* [Problem]: In the records below, the lines between the one holding "You are a computer-use agent. Image" and the one holding "Given: Open the demacia007 folder", inclusive, are to be transcribed exactly; no pictures are to be included.

* [Records from a data collection]:

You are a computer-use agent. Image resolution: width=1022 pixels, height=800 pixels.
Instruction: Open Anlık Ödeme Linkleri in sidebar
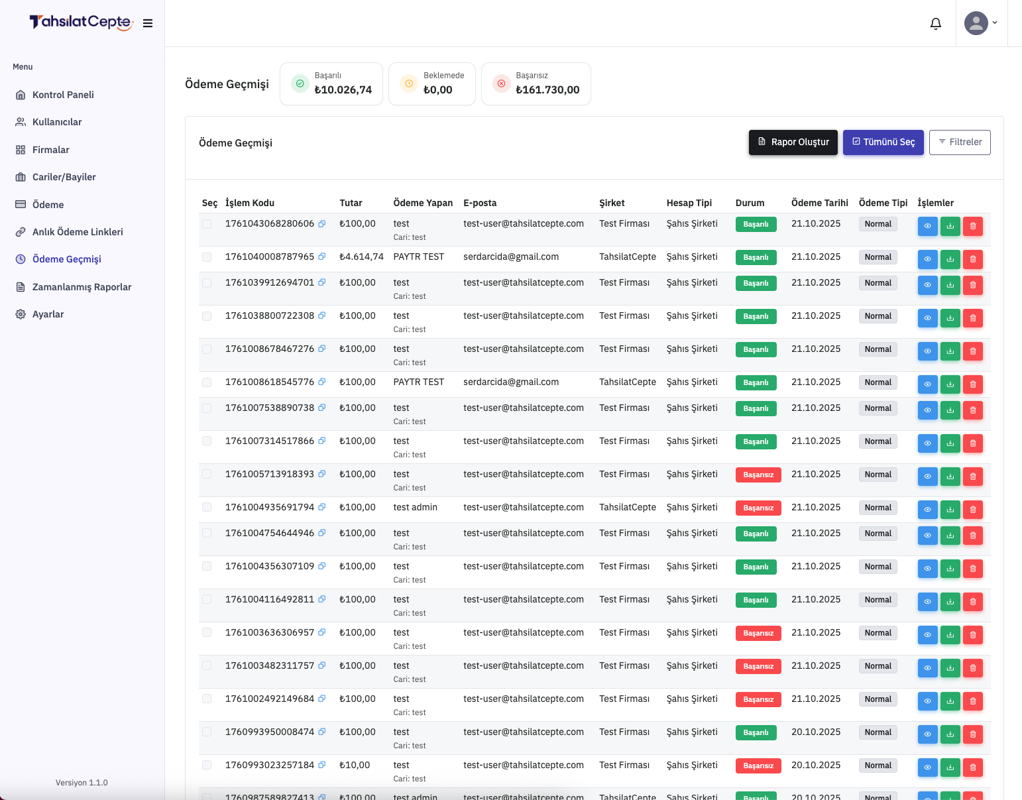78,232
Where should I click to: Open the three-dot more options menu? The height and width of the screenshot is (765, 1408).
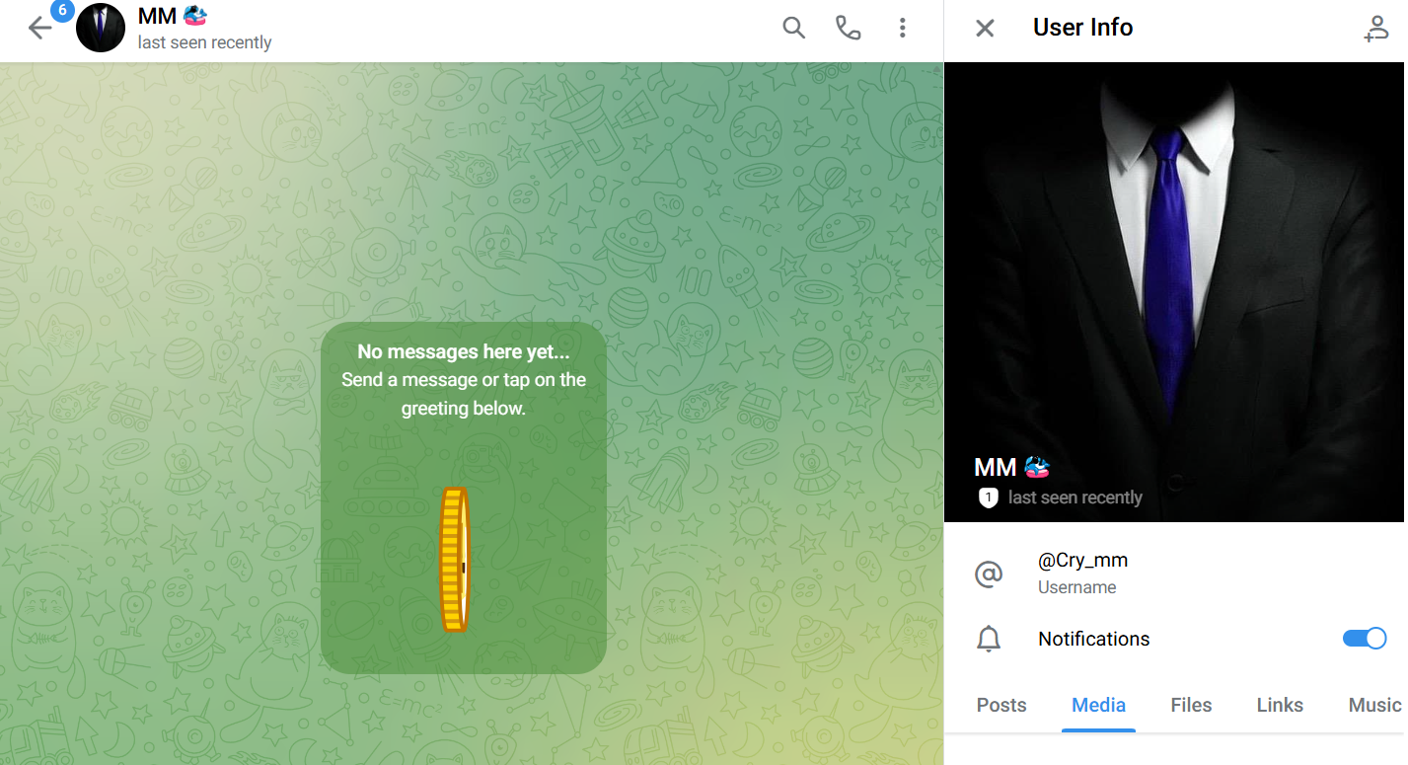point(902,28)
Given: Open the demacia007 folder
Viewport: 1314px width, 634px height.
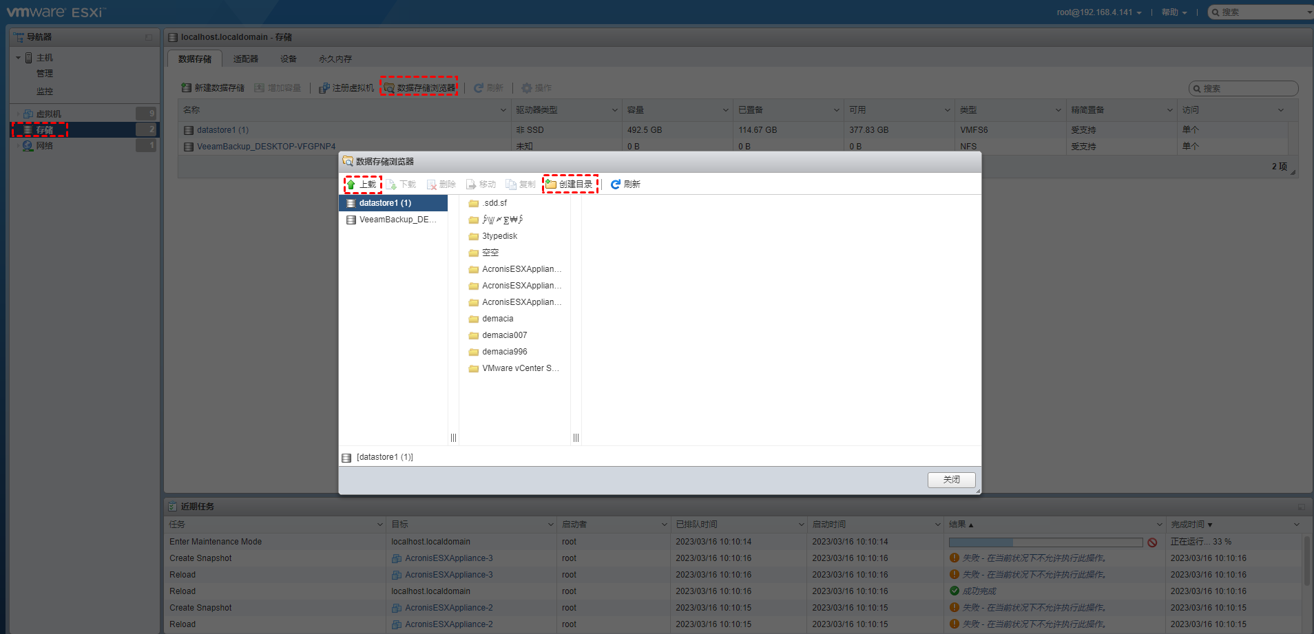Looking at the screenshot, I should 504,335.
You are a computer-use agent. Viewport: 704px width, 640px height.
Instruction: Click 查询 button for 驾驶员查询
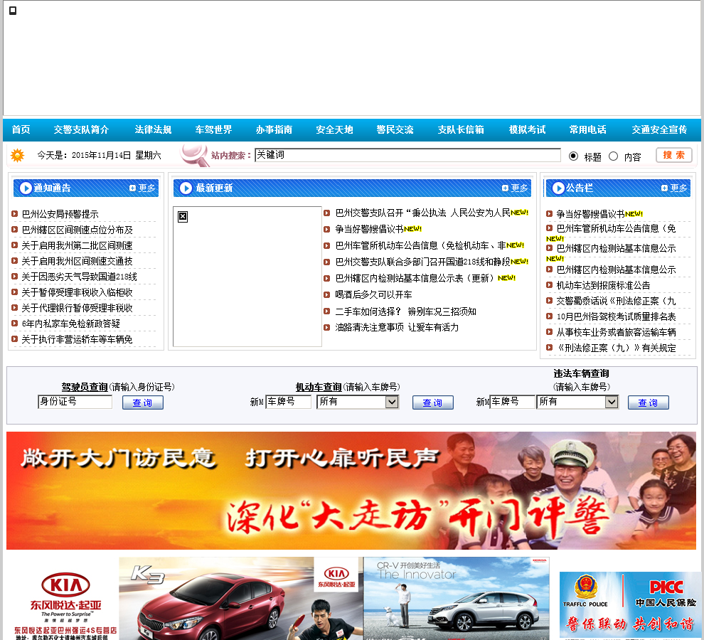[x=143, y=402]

---

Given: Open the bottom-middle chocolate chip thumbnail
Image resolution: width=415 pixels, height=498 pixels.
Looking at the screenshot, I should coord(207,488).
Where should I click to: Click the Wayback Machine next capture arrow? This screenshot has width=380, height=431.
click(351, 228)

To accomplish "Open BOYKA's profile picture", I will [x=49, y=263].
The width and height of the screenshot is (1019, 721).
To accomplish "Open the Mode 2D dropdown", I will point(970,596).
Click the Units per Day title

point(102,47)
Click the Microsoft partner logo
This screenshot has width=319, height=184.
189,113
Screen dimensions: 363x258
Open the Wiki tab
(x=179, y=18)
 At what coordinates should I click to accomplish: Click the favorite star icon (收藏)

==

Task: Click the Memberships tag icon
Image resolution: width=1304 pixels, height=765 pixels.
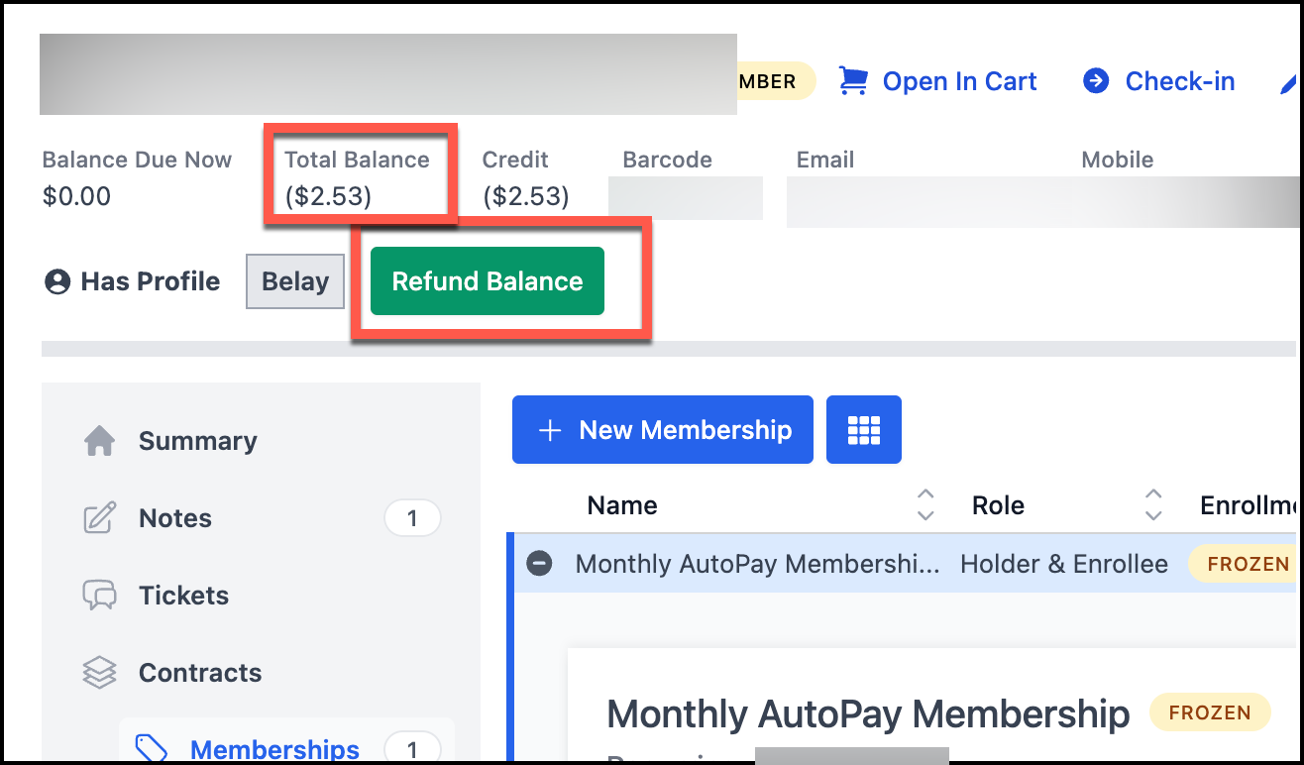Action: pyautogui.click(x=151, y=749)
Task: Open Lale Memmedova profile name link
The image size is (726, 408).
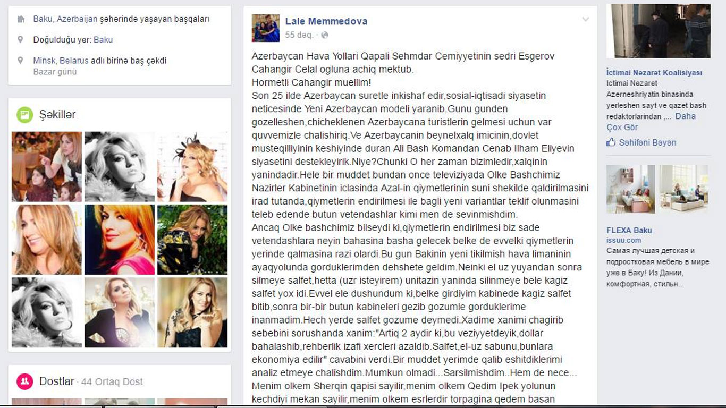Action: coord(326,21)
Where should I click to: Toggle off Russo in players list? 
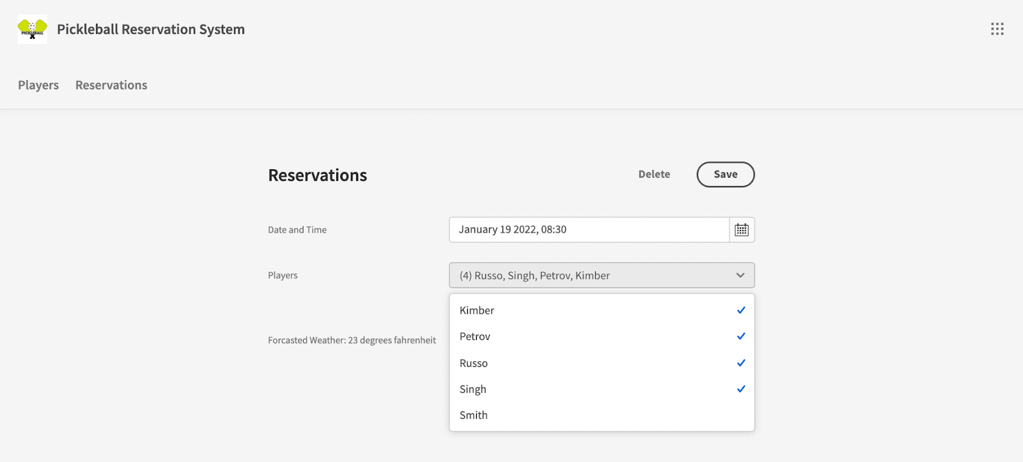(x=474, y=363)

* [Answer for the task]:
You are a computer-use agent. Image resolution: width=1022 pixels, height=800 pixels.
Instruction: Open Anlık Ödeme Linkleri in sidebar
78,232
Where should I click to: Open the three-dot more options menu? The height and width of the screenshot is (765, 1408).
point(902,28)
Given: Open the demacia007 folder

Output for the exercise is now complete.